» **Task item**
Produce the full set of records below once more, exactly as they stand.

(Stored records)
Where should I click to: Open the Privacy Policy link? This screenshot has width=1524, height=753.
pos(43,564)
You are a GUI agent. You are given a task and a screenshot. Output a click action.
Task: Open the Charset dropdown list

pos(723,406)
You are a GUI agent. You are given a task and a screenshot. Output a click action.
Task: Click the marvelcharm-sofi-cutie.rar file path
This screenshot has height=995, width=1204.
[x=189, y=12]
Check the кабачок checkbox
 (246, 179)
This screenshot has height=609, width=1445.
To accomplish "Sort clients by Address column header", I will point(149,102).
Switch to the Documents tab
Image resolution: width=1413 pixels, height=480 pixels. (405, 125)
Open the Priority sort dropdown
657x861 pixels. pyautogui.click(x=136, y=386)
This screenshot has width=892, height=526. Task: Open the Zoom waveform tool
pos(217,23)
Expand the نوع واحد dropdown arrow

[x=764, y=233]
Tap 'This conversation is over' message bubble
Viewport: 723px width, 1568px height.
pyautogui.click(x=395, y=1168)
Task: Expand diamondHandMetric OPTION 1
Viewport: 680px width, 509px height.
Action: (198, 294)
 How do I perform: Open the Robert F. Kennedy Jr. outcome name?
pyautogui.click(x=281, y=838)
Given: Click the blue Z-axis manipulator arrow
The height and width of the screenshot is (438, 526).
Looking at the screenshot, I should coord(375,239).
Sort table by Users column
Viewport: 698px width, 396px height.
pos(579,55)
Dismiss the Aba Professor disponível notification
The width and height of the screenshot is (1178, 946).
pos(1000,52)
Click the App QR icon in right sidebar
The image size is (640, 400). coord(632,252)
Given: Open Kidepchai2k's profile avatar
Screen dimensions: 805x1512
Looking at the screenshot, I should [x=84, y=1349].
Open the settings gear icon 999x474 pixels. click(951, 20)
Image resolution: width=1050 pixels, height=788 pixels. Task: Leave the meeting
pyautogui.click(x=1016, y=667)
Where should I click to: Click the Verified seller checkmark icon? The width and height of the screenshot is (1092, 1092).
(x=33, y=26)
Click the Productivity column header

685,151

» **Exercise result**
Where should I click to: Open the Privacy Policy link? This screenshot has width=1524, height=753.
pos(43,564)
You are a GUI agent. You are given a task and a screenshot. Output a click action.
Task: Open the Charset dropdown list

pos(723,406)
You are a GUI agent. You are given a task and a screenshot. Output a click action.
Task: Click the marvelcharm-sofi-cutie.rar file path
This screenshot has height=995, width=1204.
[x=189, y=12]
Check the кабачок checkbox
 (246, 179)
This screenshot has height=609, width=1445.
To accomplish "Sort clients by Address column header", I will point(149,102).
Switch to the Documents tab
Image resolution: width=1413 pixels, height=480 pixels. (405, 125)
Open the Priority sort dropdown
657x861 pixels. pyautogui.click(x=136, y=386)
This screenshot has width=892, height=526. Task: Open the Zoom waveform tool
pos(217,23)
Expand the نوع واحد dropdown arrow

[x=764, y=233]
Tap 'This conversation is over' message bubble
Viewport: 723px width, 1568px height.
pyautogui.click(x=395, y=1168)
Task: Expand diamondHandMetric OPTION 1
Viewport: 680px width, 509px height.
Action: (198, 294)
 How do I perform: Open the Robert F. Kennedy Jr. outcome name?
pyautogui.click(x=281, y=838)
Given: Click the blue Z-axis manipulator arrow
The height and width of the screenshot is (438, 526).
Looking at the screenshot, I should coord(375,239).
Sort table by Users column
Viewport: 698px width, 396px height.
pos(579,55)
Dismiss the Aba Professor disponível notification
The width and height of the screenshot is (1178, 946).
pos(1000,52)
Click the App QR icon in right sidebar
The image size is (640, 400). coord(632,252)
Given: Open Kidepchai2k's profile avatar
Screen dimensions: 805x1512
Looking at the screenshot, I should [x=84, y=1349].
Open the settings gear icon 999x474 pixels. click(951, 20)
Image resolution: width=1050 pixels, height=788 pixels. Task: Leave the meeting
pyautogui.click(x=1016, y=667)
Where should I click to: Click the Verified seller checkmark icon? The width and height of the screenshot is (1092, 1092).
(x=33, y=26)
Click the Productivity column header

685,151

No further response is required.